Il avait peur qu’avec tout ça je les mette aux Prud’hommes. Il m’a proposé de l’aide. (En fait d’aide, il m’a renvoyée sur mon agence qui m’a proposé en tout et pour tout 2 offres d’emploi : une pour laquelle il fallait le permis de conduire et l’autre… être bac +5 ! Eux qui m’avaient empêchée de passer le bac !!!)
Il a ajouté qu’avec mon expérience à Pôle Emploi sur mon CV, cela allait m’ouvrir des portes et que j’allais rapidement trouver un travail. (Cette phrase m’a profondément choquée et je me suis sentie comme une merde, car il le disait sur un ton très ironique en me prenant de haut.)
Il a dit qu’il était "désolé". Et moi, qu’est-ce que je devrais dire ? A cause d’eux, j’avais interrompu ma formation et maintenant, j’allais perdre mon appartement (ça, je le lui ai dit) car je ne pourrai pas payer mon loyer en étant au chômage.

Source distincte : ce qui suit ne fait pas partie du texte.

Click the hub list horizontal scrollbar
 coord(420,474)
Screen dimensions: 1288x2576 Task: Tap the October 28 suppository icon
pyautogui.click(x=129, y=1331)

Suite à cet entretien, mon médecin personnel a contacté le médecin du travail de Pôle Emploi et l’a alerté sur mon cas. J’ai été convoquée en urgence par ce dernier qui s’inquiétait de ma santé mentale (TS). Il a fortement réagi à notre entretien car il a appelé la RH et devant leur ignorance, leur a fait un rapport sur ma situation. Il m’a appelée personnellement à mon domicile pour m’informer de ça, me faire part du choc que lui a causé ma situation et de la non réaction de la RH.
- Ces deux médecins m’ont ordonné de me mettre en arrêt maladie.
- J’ai effectivement perdu mon appartement (fin du CDD le 16 février, j’ai déménagé le 23).
- Je suis actuellement hébergée, dans une grande précarité et toujours au chômage.
Dès que le gouvernement a annoncé qu’il y allait avoir des embauches à Pôle Emploi, j’ai postulé. La réponse que j’ai reçue ne me laisse guère d’illusion : on me parle de CDD (encore !) pour lesquels je ne serais pas prioritaire...
A ce jour je n’ai plus rien à perdre et j’irai jusqu’au bout de ce combat, car Pôle Emploi a oublié que j’étais un être humain et ils n’ont vu qu’un petit CDD devant eux. Ils ont joué avec ma vie et je leur en veux à cause de ça.»
Carole a assigné Pôle Emploi en justice pour obtenir sa réintégration. Elle est désormais soutenue par la CGT Pôle Emploi et par le comité Chômeurs CGT de Marseille.